I closed my eyes, sure I was seeing things. But when I opened them again he was still there. A few feet away, leaning against a post that marked this section of the cemetery.
He looked tired. Worried. The wind caught little curls of his hair and danced them across the skin at the back of his neck. His lush lips were pressed in a thin line, his hands deep within the pockets of his long coat. He was dressed like I’d last seen him. Jeans, long sleeved Henley, thick soled boots.
It might have been the very same clothes he’d worn last night, which meant he hadn’t been home since he left me naked in my bed. He hadn’t been home since leaving Sweet Hell. He hadn’t been home since he passed the second circle of hell and entered into the third.
Maybe he was a glutton for punishment.
I crossed my arms over my chest and walked toward him. My posture could have been attributed to the chill wind, but we both knew it wasn’t.
“Congratulations,” I said softly, my words floating away, but he’d heard. “How did you convince Marcroft?”
His eyes never left mine. His posture never changed. He was guarded, I realised. Holding himself taut as if he would break.
“Have you found out anything more about where Carole might be?” he asked, and I felt the air I’d so easily been breathing, since I’d spotted him standing right there, disappear.
I shook my head, reaching up to pull strands of my wayward hair behind an ear.
“The jury’s still out on the Irreverent Inferno connection,” I admitted.
“And yet, Pierce has told me I can go back in.”
I shrugged. “It would be a wasted opportunity to not do so.”
“What aren’t you saying, Lara?”
I stared at him.
“How did you convince Marcroft you passed?”
“How do you think?”
“Was he watching my house?”
“No.”
“Then how… Oh. You recorded it.” I shook my head, struggling for breath. “Camera as well as mic?”
“I faced the camera lens to the wall. There were only shadows.” Like the shadows on my headboard.

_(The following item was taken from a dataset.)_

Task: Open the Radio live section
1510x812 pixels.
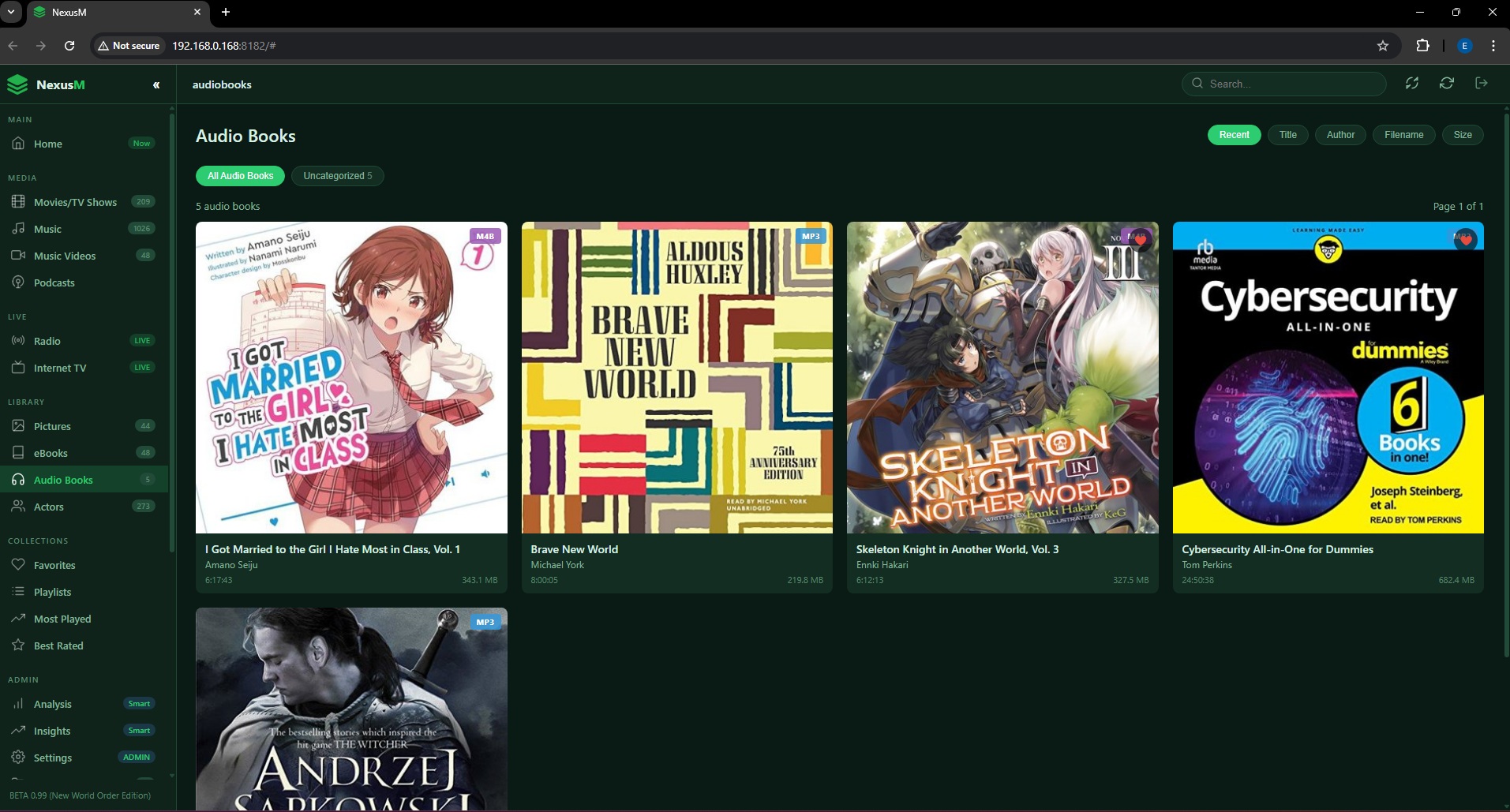Action: coord(47,341)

Hooded figures in between
twisted trees. But those shadows had been my imagination. Nathaniel Marcroft would have seen shadows of me.
“How could you?” I whispered.
He took a step toward me, but I held up my hand to ward him off.
“If I’d asked you to help me would you have?” he whispered back.
My eyes flicked up to his. Searching for an answer he wasn’t going to give me.
“Do I have to say it?” I said. “Do I need to?”
“Your job always came first, so there was a chance that you’d agree,” he admitted. “But you’re also very private about that sort of thing, very black and white about what’s right. About what’s wrong. And I needed ASI’s system to view it and get a copy of it, before handing it to Marcroft this morning.”
“Who saw it?” I demanded.
“Just Nick Anscombe. He cleared the control room.”
My head still shook. Utterly blindsided by this development.
“So, you chose to use me instead,” I said, but the words seemed so very distant.
“I had no choice.”
“Oh, no, Damon. There is always a choice.”
“Bullshit, Lara! I had until dawn to pass the test. Who the hell would I have passed it with, if not you?”
“But not telling me!” I yelled back. “God! Damon! They heard me…” I couldn’t say it. I couldn’t say the word. I could barely think it. Come. Orgasm. Climax. Pant. Scream. Fucking beg!
I started walking back towards my car.
“It’s Carole,” he said behind me, as if those two words made it all better.
I spun back and crossed the distance between us, my finger slamming into his chest.
“Yeah, and you know what?” I snarled, and I was picking it wasn’t pretty. “It’s always been Carole, Damon. For you Carole is your work.” Like Carl and CIB had been mine.
His eyes flicked all over my face, looking for something, I don’t know what. He would have seen my anger. My embarrassment. My rage.
But he chose to say, “You sounded beautiful.”
I wanted to laugh. But nothing about this was funny. We were a train wreck. And if we were a train wreck, what did that make my life?
“I can’t do this,” I said, staring at the ground, at the trees, at the tombstones. Anywhere but at him.